Stored dataset entries:
/---
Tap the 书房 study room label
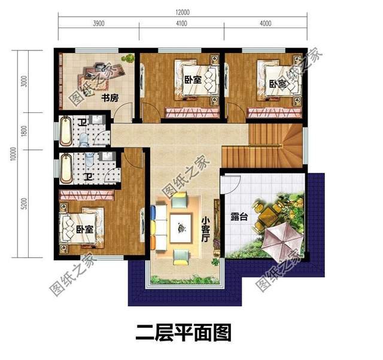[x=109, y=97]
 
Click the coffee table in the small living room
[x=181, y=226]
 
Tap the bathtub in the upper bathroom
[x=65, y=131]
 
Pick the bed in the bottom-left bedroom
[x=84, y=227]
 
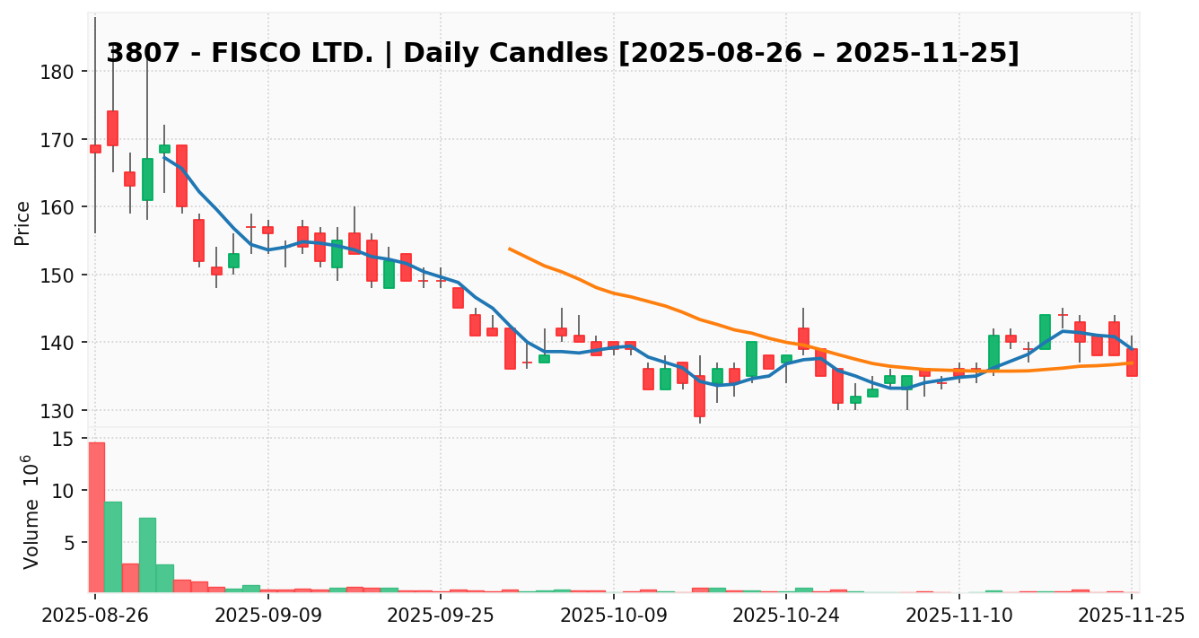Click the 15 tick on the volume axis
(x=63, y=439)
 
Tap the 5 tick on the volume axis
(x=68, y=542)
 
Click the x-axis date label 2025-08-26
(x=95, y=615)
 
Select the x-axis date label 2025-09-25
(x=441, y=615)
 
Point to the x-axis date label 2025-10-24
\---
WHAT THE TASK REQUIRES: Can you output each line of the entries above as a numbered list, skipping blank lines and leaving out the pictures?

COMPLETE OUTPUT:
1. Tap the 书房 study room label
2. [x=109, y=97]
3. Click the coffee table in the small living room
4. [x=181, y=226]
5. Tap the bathtub in the upper bathroom
6. [x=65, y=131]
7. Pick the bed in the bottom-left bedroom
8. [x=84, y=227]
9. Click the 15 tick on the volume axis
10. (x=63, y=439)
11. Tap the 5 tick on the volume axis
12. (x=68, y=542)
13. Click the x-axis date label 2025-08-26
14. (x=95, y=615)
15. Select the x-axis date label 2025-09-25
16. (x=441, y=615)
17. Point to the x-axis date label 2025-10-24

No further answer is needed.